Disagree Better. Have More Friends. Be Happier.

Photo by Vitaly Gariev on Unsplash

Disagree Better. Have More Friends. Be Happier.

Marianne Viray worked for nonprofits for years. She saw what worked and what didn’t, but at heart, something was missing. What she discovered in her research is that opportunities for people to improve their lives naturally follow when they have the skills to understand another’s perspective and work together.

By The Foundation for a Better Life

Learning how to get along seems elementary to most of us. Conflict is unnatural and unwanted, but it seems to be the default when we feel threatened. If not defused, the conflict can widen, and we all suffer the consequences.

“The tenor of our dialogue has decreased,” Marianne Viray says. “And the way things are set up with social media and isolation, we are disincentivized; it’s too easy to not allow for engagement.”

Human relations were never meant to be easy. Struggle and sacrifice for others builds our character. To grow into the kind of people who are kind as well as productive, honest as well as successful, compassionate as well as competitive, we must learn from each other. That means understanding the roots of disagreements and using differences to strengthen relationships, not tear them down.

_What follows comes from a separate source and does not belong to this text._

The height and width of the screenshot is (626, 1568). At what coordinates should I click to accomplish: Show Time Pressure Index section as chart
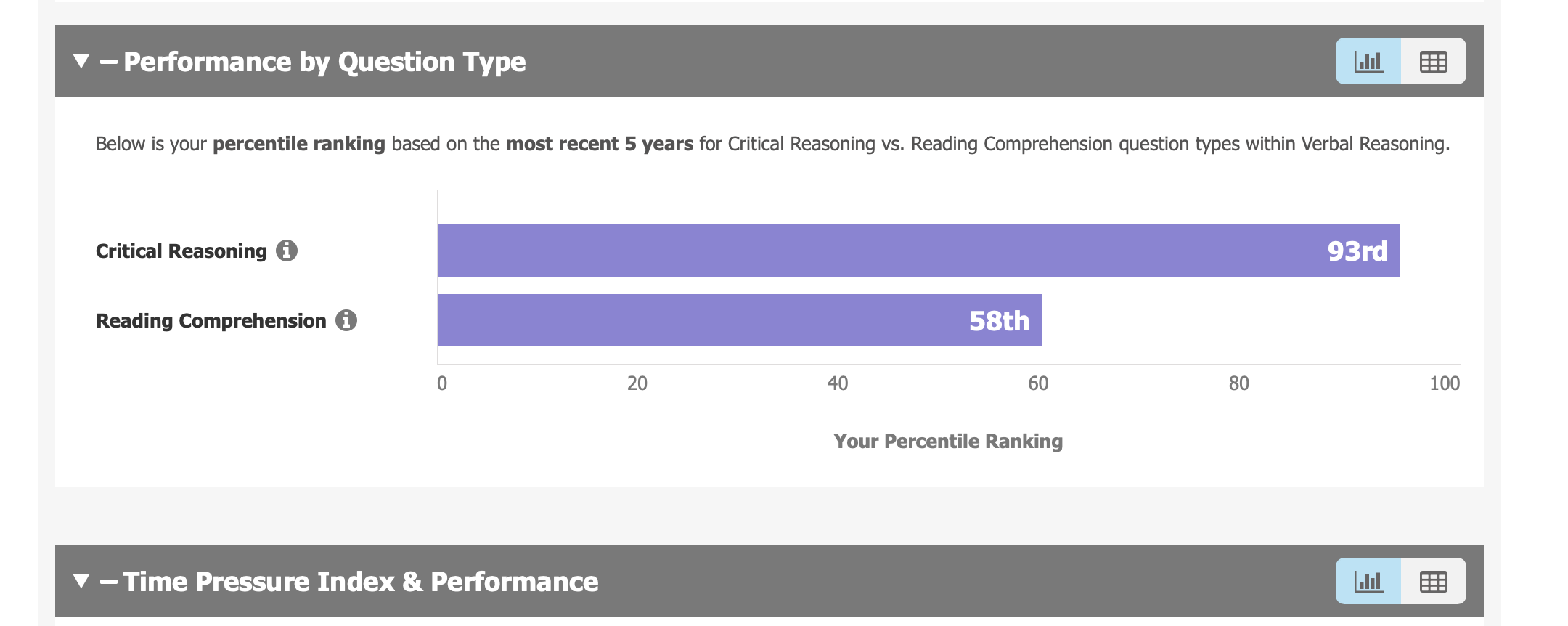pyautogui.click(x=1368, y=581)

Viray has worked for years in Washington, D.C. She has seen the good, the bad and the ugly. But her eyes never dim, and hope shines brightly as she talks about the kind of people who have been her guiding lights.

“I remember when Senator McCain was being interviewed by a reporter and was asked about Senator Obama. It was asked in a way that was disparaging to the young Obama, who was just beginning his presidential campaign. McCain wasn’t having it. He simply said that he and Senator Obama saw things differently, but he was a friend, a person who cared deeply about his country.”

Viray’s organization, Disagree Better, has its origins in the National Governors Association, under the guidance of Governor Spencer Cox of Utah. When political parties are at odds, our government gets bogged down, and things we all depend on slow or halt altogether. Tension in the workplace causes productivity to drop, and billions of dollars in our economy are lost due to incivility. And when people don’t get along, they find ways to work around each other. That slows workflow.

The answer was to have governors model the “disagree better” mantra.

“What we learned,” says Viray, “Is that there is a hunger for this. People increased their intellectual humility, they decreased party animus and they liked the leaders better for having been in these ads.”

A little nudge from the right person in a tense situation can lower the temperature of the conversation and remind us that friendships are more important than politics, and healthy relationships stay that way because people work at them to find the best solution. By disagreeing better, we can embrace healthy conflict that lets us find common ground and discover solutions — one human at a time.